Film Review: ‘Ant-Man’

★★★★☆

Starring Paul Rudd as the diminutive hero, Ant-Man (2015) is a hilarious heist movie cum superhero flick that proves to be a hugely enjoyable and playful way to bring the studios ‘Phase Two’ to a close. It revels in oddity; then again, it is about a shrinking hero who can control armies of ants. Because of this it shares many of the comical qualities of James Gunn’s smash-hit Guardians Of The Galaxy. Both titles had to overcome the obstacle of less established Marvel characters, but it would seem that in each case this freed them up to be more playful in their approach. Ant-Man also has the shadow of the departed director, Edgar Wright, standing over it.

The final product still bears shadows of Wright’s style and sense of humour but Peyton Reed, tasked with picking up where Wright left off, has done a very impressive job. Going back to bare-bones storytelling, Reed’s Ant-Man weaves charm and wit into an elegantly simple master and apprentice tale with a dash of added suspense. We have seen Marvel take genre frameworks before with Captain America: The Winter Solider, which was, in essence, an espionage thriller dropped into the MCU setting. With Ant-Man, Reed plays with the tropes of the heist movie while retaining the family fun. Michael Douglas stars as the former scientist and superhero, Hank Pym, who years ago invented a suit that allows people to shrink in size and increase in strength. Deciding that it would cause chaos in the wrong hands, he hid it away, denying its existence.

Decades later, Pym’s protégé Darren Cross (Corey Stoll) stumbles over the tech and decides to capitalise on its potential, thus realising Pym’s worst fear – the nods to Oppenheimer are crystal clear. In a race against time, Pym decides – much to the chagrin of his daughter Hope (Evangeline Lily) – to recruit Rudd’s Scott Lang. An ex-cat burglar, he’s desperate to reconnect with his daughter after a stint in prison. Pym convinces Lang to take on the mantle of Ant-Man and prevent Cross from unleashing this deadly weapon. There are many reasons Ant-Man feels like a breath of fresh air for this gargantuan franchise. Shifting the setting to the West Coast makes for a change – moving the action away from the giddy heights of Avengers Tower and New York skyscrapers to a homely San Fransisco townhouse where Pym trains Lang to become the Lilliputian-sized hero.
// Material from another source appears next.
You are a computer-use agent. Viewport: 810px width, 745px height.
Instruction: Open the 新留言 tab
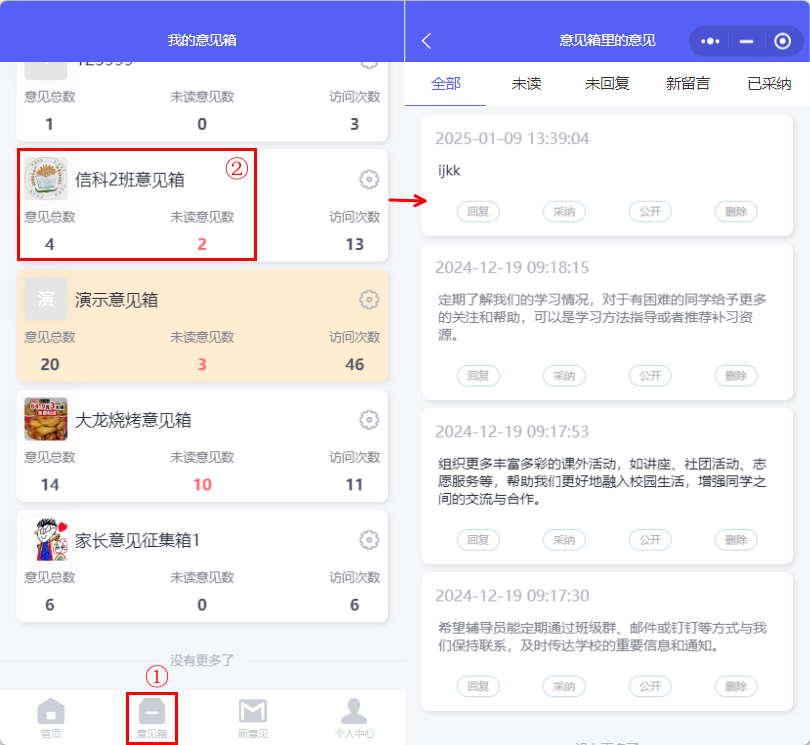coord(688,84)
Everything about Reed’s movie brings the action closer to home. The endless destruction of the typical third act of a Marvel movie is abandoned, and the consequences of actions feel more pertinent and relatable. This is partly because, at its core, Ant-Man is a movie about family. Much like Guardians, it focuses on parent/child relationships to engage audiences – after all not many of us can relate to having godlike powers or a high-tech super-suit. Lang’s motivation is his relationship with his daughter, while Pym will do anything protect Hope – not to mention his need to stop his surrogate son from destroying the world. This familial element is why the film is such a success, even if it is beefed-up with superhero MacGuffins. We still get the hi-octane wish fulfilment that makes superhero movies so popular, but it is the family drama that holds our attention.

Then there is the playful, surreal visual quality of the film. When shrunk, we see Ant-Man floating in zero-gravity, battling enemies while trapped inside a briefcase that is tumbling from a helicopter to the sound of The Cure’s Plainsong – a gleefully absurd, visually spectacular moment. The final showdown, meanwhile, takes place atop a child’s train set pulled by Thomas The Tank Engine – no doubt a leftover from Wright’s tenure. These moments aren’t the bang and boom of cities crashing to Earth in Avengers: Age Of Ultron, they are smaller and contained, yet somehow grander, and more beguiling. Ant-Man is a smart action adventure that breathes new life into a long-running franchise, told with a level of intelligence that reminds those beleaguered by the onslaught of superhero movies that the genre still has a lot to give when in the right – if not the Wright – hands.